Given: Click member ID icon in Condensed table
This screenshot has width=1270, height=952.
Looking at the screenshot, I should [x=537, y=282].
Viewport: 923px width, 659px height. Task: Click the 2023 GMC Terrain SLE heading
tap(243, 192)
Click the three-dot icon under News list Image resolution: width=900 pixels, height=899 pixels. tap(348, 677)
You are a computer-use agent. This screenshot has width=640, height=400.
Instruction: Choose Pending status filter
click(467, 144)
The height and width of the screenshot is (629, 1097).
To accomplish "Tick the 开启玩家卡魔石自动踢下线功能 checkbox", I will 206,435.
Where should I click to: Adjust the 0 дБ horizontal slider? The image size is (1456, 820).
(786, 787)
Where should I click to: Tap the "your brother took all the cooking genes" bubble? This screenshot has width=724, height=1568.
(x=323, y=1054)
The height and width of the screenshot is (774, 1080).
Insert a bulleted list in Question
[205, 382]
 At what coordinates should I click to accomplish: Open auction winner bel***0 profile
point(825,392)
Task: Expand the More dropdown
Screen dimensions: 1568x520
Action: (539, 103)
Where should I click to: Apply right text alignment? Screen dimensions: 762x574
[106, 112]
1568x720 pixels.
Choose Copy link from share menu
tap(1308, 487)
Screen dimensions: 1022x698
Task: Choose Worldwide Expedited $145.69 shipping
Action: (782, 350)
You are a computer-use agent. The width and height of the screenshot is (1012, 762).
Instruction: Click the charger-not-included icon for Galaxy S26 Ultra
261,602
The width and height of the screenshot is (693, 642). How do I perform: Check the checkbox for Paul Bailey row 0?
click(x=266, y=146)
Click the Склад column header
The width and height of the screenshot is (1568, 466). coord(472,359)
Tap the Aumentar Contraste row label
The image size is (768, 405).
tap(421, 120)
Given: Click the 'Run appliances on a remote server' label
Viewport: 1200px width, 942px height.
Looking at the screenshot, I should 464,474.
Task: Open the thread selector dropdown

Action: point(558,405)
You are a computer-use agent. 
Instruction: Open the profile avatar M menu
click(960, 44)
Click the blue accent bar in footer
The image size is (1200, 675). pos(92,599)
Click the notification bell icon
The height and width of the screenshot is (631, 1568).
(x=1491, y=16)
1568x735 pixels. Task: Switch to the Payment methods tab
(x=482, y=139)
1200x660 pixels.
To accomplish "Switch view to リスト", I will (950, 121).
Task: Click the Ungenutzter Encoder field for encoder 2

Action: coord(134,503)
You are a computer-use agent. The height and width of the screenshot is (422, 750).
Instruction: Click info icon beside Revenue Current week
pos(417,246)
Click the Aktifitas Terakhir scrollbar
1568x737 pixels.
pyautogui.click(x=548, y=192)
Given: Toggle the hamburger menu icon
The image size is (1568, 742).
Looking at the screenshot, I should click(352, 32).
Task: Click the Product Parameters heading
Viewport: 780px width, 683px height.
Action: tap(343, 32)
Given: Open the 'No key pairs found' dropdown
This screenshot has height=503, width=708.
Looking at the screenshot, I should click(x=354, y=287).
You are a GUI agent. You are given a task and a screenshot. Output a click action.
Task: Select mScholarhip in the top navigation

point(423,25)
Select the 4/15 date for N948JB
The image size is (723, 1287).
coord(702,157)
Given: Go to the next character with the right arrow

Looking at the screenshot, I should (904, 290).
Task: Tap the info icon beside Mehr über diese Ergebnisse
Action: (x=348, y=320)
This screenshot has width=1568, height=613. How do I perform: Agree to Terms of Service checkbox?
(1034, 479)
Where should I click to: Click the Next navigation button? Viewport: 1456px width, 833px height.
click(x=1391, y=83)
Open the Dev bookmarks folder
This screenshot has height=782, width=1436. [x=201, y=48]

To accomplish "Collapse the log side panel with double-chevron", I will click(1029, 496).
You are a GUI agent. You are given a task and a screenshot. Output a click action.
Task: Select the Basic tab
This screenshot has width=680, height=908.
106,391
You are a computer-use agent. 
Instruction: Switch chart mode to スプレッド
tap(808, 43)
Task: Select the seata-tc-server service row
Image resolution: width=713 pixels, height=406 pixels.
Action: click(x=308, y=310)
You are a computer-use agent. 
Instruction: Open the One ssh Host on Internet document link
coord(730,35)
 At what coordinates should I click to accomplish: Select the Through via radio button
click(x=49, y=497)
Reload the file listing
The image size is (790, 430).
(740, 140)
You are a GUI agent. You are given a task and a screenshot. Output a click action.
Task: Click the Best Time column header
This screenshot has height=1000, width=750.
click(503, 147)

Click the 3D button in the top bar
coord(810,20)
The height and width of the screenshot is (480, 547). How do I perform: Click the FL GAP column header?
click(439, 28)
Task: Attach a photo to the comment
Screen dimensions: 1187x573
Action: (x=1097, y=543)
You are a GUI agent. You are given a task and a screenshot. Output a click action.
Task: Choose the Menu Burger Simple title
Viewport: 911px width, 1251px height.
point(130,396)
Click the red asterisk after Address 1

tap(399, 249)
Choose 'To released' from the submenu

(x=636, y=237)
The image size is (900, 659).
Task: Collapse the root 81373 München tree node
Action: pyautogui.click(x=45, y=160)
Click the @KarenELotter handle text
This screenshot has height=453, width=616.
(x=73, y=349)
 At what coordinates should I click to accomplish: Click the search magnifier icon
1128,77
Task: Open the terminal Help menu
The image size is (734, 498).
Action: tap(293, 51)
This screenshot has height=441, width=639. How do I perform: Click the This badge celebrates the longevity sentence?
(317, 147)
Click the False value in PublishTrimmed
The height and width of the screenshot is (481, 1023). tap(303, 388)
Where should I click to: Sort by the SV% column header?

════════════════

◆ Your assignment:
Go line by line through the data and copy any that contain "will".

◆ Answer section:
To accomplish "Tick the 开启玩家卡魔石自动踢下线功能 checkbox", I will 206,435.
To accomplish "Switch view to リスト", I will (950, 121).
To accomplish "Collapse the log side panel with double-chevron", I will click(1029, 496).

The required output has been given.